Seeds of Chinese Liberalization, Made in America

(This essay abridged was originally published in the Wall Street Journal on October 30, 2012, as “Seeds of Chinese Liberalization, Made in America.”)

Right here in our cozy, conservative boarding school, we are unconsciously and with no malicious intent sowing the seeds of future revolution in China. Chinese students, coming to the United States for secondary and undergraduate education are learning through their formal education in American classrooms and through osmosis at corner coffee shops, liberal political ideas and critical thinking skills which will in the long run help to destabilize the Chinese political system. These students who will soon be part of the next generation of adults in China will prove in the long run a much more insidious force to the Chinese Communist Party and the People’s Liberation Army than the U.S. Seventh Fleet.

The Chinese discovered our New England boarding school only recently.

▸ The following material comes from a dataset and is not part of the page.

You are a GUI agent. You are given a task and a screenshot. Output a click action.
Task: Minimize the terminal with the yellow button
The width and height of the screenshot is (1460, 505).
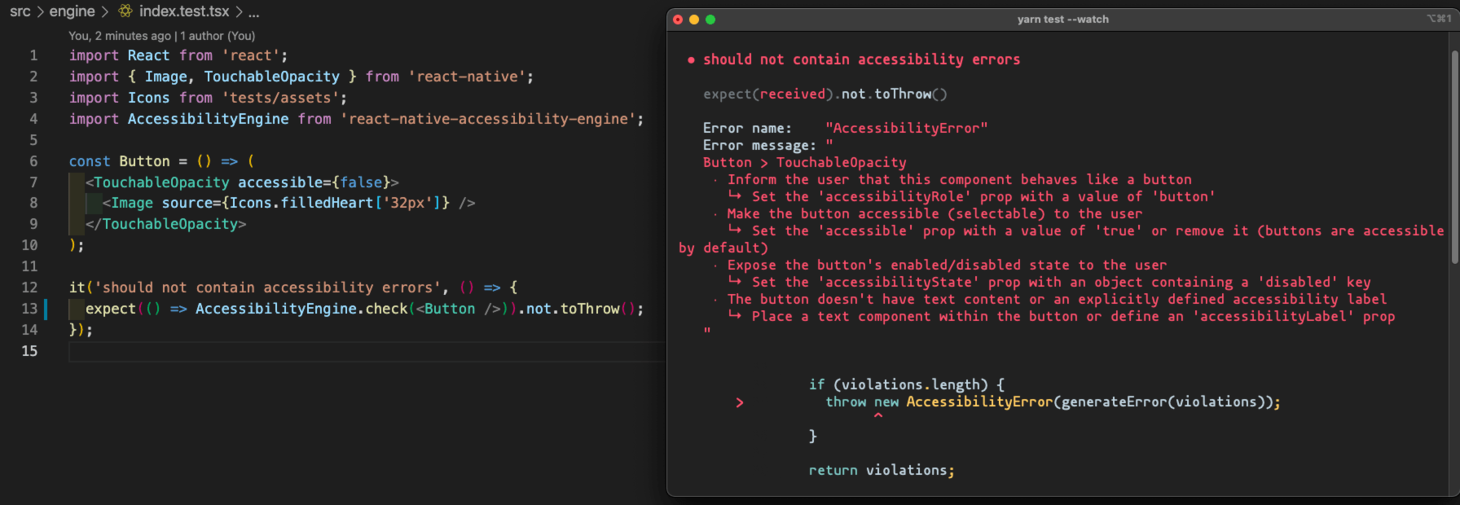coord(694,19)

Five years ago we had three Chinese students; four years ago we had eleven; then nineteen; then 26. This year we have 32. Our experience reflects a national phenomenon.  According to the U.S. Department of Homeland Security, only 65 Chinese students attended U.S. private high schools in academic year 2005-2006. In 2010-2011 the number had grown to 6,725. Chinese attendance at U.S. colleges is also booming. In 2011, 157,588 Chinese students attended college here, a 23% from the prior year.

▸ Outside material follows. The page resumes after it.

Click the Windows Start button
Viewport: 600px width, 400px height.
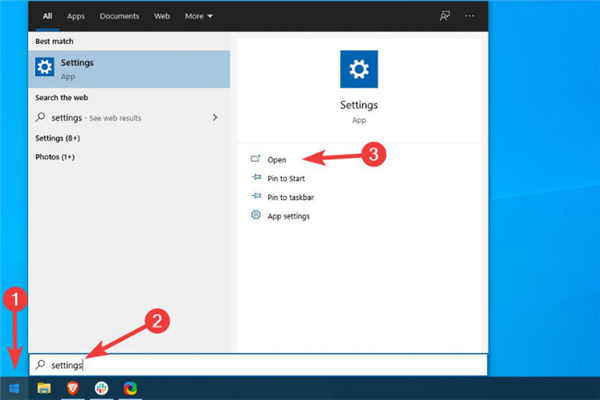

The Chinese students at our school are not only among our best students, they are also among our best citizens. They run and are elected to class office, they apply for the Model United Nations Club, and–thank heavens—they play musical instruments and sing. Our choir and orchestra would be seriously weakened without their presence. Sometimes they stun us with their knowledge of American culture, knowing things that our American students do not. One Chinese student was the only student in the class able to identify “The Duke” from Huckleberry Finn; another was the only student to know the final line in the movie “Gone with the Wind.”

Since the fall of the Soviet Union in 1991, one of the preeminent existential questions facing China has been: Can the Chinese accomplish what the Soviets could not—liberalize economically while maintaining an illiberal political system? The Chinese Communist Party reigns over 1.4 billion people with power concentrated in its 25-member Politburo.  There are no genuinely free elections, no legal parties beside the Communist Party, and few guarantees of political rights. Whereas soldiers in Western armies swear to defend such things as the nation and the country’s constitution, Chinese soldiers swear first to loyalty to the Communist Party. The flag of the People’s Republic of China bears a larger star with four smaller stars; the larger star represents the guiding light of the Communist Party.

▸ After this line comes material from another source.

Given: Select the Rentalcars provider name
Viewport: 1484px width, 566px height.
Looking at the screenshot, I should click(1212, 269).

My Chinese professor friend has told me that the Chinese people are used to following an emperor or strong man—till 1911 it was an emperor/empress, from1949-1976 it was Mao Tse-tung. But that was the old China. Because of the tremendous double-digit growth China has realized during the past two decades, China’s middle class has grown from under 100 million two decades ago to over 300 million today. It is a good bet that these masses will shift their focus from rudimentary physical and security needs to self-expression values such as freedom of speech and assembly, representative government, and free and fair elections, those values of the Western Enlightenment which destabilized so many Western countries which had been governed with power concentrated in a monarchy or aristocracy.

History gives us numerous examples of the inexorable spread of a powerful idea or art form. From meager beginnings, nothing could stop the spread of Christianity, beginning as a small insignificant religion and becoming four centuries later the official religion of the Roman Empire. Islam and Buddhism had similar relentless force. It was the idea of the “nation in arms” and the idea of equality during the French revolutionary and Napoleonic periods two hundred years ago which inspired other European peoples to rise up and conquer an expansionist France, the very country which spawned these ideas. No wall, censorship system, or totalitarian regime in the world could stop the spread of American jazz or rock ‘n roll.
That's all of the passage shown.